# A toy model of superposition

We speculated in Section 1 of the paper that the activations of randomized transformers could appear 'interpretable' because the input data exhibits superposition preserved by (even randomized) neural networks, or because neural networks amplify or introduce superposition into the input data.
In Section 4, we trained SAEs on toy data designed to exhibit superposition ([Sharkey et al., 2022](https://www.lesswrong.com/posts/z6QQJbtpkEAX3Aojj/interim-research-report-taking-features-out-of-superposition)) and GloVe word vectors ([Pennington et al., 2014](https://aclanthology.org/D14-1162/)).

## Installation

1. Create a Python virtual environment and install dependencies.
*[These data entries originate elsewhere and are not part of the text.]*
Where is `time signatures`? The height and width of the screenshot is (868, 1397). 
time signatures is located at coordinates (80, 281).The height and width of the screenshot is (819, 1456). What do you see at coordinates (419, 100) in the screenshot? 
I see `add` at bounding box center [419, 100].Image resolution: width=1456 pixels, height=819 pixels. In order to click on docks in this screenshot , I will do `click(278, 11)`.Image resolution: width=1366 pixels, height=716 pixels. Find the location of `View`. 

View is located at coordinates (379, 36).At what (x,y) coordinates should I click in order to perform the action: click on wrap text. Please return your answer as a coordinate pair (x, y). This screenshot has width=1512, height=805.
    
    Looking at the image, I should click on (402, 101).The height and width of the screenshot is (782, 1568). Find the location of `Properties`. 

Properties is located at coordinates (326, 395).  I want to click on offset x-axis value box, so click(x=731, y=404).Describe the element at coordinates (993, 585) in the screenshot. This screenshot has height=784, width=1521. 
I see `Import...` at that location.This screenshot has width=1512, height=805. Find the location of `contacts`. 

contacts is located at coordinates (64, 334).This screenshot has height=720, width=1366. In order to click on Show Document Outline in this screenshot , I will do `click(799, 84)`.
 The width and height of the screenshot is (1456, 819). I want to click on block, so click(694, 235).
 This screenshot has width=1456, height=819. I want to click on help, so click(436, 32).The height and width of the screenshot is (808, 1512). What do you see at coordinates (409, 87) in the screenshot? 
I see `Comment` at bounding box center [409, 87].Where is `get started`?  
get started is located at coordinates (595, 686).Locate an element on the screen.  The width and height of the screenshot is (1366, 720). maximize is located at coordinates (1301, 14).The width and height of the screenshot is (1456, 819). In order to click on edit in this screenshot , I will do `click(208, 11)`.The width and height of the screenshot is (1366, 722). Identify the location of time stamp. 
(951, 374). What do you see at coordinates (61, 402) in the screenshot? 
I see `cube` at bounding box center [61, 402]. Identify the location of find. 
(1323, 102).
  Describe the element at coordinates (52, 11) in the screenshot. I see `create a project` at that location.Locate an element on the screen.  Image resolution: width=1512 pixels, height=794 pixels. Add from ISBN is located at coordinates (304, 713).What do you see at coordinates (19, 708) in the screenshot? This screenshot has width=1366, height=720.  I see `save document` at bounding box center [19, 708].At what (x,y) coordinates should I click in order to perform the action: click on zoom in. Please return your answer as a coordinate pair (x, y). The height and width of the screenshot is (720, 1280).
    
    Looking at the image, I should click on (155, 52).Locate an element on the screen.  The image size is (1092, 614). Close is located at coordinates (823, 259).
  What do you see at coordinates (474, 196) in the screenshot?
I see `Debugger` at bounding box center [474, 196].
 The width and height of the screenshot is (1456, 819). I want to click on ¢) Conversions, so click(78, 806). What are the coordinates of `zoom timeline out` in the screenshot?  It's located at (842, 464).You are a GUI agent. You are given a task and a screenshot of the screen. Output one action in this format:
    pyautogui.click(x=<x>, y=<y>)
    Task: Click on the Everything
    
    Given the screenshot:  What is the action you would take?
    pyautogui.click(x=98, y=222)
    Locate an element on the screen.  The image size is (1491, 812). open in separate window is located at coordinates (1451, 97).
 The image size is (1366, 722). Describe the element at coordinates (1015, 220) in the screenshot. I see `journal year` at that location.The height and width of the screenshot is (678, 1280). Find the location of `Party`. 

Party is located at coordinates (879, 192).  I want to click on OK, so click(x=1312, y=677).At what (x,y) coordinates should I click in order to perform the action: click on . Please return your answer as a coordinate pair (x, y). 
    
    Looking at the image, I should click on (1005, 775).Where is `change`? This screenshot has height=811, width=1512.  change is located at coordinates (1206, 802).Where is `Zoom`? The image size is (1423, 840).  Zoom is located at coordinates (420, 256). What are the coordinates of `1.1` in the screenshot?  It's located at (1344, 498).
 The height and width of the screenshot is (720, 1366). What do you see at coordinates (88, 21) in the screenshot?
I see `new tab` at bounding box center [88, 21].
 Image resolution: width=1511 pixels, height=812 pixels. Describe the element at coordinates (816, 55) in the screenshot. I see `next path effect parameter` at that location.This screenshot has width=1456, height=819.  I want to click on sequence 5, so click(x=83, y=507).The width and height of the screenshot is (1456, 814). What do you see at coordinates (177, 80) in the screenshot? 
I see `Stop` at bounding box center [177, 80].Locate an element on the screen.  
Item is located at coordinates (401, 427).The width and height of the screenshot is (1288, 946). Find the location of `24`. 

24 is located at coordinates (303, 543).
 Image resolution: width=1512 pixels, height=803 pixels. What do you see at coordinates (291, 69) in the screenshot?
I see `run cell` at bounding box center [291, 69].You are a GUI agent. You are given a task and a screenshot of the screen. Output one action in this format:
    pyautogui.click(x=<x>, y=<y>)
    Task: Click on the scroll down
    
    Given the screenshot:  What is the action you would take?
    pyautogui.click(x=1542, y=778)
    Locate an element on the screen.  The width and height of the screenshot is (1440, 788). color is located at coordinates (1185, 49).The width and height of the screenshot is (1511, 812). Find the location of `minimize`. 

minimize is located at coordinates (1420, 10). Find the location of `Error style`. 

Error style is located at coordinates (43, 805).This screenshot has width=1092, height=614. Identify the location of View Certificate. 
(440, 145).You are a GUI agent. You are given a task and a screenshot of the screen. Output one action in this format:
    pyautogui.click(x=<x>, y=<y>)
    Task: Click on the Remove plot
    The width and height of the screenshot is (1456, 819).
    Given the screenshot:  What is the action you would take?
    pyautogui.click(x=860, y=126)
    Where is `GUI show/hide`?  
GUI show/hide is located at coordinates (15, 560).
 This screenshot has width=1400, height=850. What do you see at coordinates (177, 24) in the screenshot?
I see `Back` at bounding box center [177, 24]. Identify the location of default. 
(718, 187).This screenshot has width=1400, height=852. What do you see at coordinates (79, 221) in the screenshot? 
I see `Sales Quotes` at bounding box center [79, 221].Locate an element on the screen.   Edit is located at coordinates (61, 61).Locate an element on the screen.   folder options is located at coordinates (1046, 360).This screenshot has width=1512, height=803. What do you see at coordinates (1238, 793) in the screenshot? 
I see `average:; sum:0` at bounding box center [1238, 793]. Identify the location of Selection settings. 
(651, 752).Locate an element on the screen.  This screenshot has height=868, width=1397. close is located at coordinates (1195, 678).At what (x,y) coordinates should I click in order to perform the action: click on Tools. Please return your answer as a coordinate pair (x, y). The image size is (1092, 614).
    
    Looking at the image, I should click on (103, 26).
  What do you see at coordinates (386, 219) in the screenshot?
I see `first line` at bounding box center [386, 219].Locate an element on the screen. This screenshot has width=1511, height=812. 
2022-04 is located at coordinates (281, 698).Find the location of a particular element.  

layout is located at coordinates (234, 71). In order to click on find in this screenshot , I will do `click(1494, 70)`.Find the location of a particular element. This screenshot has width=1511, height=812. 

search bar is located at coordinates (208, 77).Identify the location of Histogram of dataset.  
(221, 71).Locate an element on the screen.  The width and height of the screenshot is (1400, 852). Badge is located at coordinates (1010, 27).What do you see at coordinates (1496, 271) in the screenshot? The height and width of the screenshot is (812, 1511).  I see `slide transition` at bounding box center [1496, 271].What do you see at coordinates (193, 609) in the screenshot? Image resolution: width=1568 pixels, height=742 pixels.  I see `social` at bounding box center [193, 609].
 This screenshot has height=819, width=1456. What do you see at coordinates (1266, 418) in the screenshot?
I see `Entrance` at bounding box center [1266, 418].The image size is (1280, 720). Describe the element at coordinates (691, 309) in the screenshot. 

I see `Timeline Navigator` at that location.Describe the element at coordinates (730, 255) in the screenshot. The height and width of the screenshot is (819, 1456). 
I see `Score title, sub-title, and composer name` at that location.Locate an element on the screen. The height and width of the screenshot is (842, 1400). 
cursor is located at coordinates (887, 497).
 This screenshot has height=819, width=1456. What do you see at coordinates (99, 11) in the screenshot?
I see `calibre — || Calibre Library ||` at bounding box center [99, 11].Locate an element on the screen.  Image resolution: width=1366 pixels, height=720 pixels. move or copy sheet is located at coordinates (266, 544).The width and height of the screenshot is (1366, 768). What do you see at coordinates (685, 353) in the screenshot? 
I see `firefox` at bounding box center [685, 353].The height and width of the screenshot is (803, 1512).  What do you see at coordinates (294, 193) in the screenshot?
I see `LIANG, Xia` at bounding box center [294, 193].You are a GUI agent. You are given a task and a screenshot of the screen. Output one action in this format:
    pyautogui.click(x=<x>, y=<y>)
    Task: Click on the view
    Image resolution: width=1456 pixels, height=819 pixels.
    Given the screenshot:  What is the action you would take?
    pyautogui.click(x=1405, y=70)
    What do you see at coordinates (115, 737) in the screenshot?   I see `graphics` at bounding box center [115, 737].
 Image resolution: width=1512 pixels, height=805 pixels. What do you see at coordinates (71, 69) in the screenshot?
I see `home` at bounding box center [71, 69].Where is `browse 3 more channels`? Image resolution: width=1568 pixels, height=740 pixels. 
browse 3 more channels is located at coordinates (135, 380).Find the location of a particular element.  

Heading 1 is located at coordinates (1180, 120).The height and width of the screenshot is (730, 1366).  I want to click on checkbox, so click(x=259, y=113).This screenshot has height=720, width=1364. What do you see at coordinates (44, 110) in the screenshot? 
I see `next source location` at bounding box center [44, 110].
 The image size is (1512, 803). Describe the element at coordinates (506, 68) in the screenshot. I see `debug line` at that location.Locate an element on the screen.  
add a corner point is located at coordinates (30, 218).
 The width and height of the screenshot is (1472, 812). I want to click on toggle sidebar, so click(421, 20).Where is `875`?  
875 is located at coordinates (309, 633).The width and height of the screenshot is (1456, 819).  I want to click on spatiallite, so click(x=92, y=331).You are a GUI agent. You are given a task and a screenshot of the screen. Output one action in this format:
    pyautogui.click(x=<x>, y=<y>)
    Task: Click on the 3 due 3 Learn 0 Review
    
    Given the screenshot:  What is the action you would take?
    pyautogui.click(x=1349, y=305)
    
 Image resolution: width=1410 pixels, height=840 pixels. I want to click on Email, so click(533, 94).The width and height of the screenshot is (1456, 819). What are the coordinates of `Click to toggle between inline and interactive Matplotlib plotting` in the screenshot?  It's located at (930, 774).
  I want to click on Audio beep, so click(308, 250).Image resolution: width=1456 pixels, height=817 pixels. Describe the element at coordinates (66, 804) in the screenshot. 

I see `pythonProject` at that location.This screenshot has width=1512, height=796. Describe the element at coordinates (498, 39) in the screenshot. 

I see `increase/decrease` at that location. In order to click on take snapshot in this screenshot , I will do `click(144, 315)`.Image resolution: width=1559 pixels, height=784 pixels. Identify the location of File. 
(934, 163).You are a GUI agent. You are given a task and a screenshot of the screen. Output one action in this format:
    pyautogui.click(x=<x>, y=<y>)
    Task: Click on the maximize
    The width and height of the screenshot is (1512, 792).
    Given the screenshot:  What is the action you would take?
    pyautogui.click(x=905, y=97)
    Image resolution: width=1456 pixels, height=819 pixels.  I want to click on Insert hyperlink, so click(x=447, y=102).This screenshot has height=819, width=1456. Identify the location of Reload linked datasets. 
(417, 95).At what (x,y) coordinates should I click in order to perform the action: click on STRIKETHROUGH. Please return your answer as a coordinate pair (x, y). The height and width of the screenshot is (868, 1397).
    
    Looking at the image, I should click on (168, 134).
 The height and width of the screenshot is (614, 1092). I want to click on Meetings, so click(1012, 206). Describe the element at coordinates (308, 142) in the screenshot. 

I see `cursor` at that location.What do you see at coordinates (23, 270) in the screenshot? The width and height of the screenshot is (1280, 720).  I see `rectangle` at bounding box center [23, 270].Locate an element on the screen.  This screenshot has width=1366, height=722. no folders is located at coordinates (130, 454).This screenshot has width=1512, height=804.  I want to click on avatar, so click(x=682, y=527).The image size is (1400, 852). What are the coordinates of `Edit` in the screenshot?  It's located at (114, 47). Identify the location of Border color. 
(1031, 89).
I recommend [uv](https://github.com/astral-sh/uv).
2. Download `https://nlp.stanford.edu/data/glove.6B.zip` and extract it to the `data` subdirectory.

## Reproducing figures

To reproduce Figure 4, run `python experiments/2d.py`.
This script generates CSV data and PNG plots in the `results/2d` subdirectory.

To reproduce Figures 6 and 13–16, run `./l1_coef.sh`.
This script generates trained autoencoders in the `models` subdirectory and CSV data in the `results/l1_coef` subdirectory.
Each call to `python experiments/l1_coef.py` takes about 80 minutes on an RTX 3090 GPU and there are 16 calls.
For each number of latents and dataset, it trains autoencoders with 10 different random seeds and 21 different L1 coefficients.

To reproduce Figures 7 and 17–20, run `./glove.sh`.
This script generates trained autoencoders in the `models` subdirectory and CSV data in the `results/glove` subdirectory.
Each call to `python experiments/glove.py` takes about X minutes on an RTX 3090 GPU and there are 64 calls.
For each number of latents and dataset, it trains autoencoders with 21 different L1 coefficients.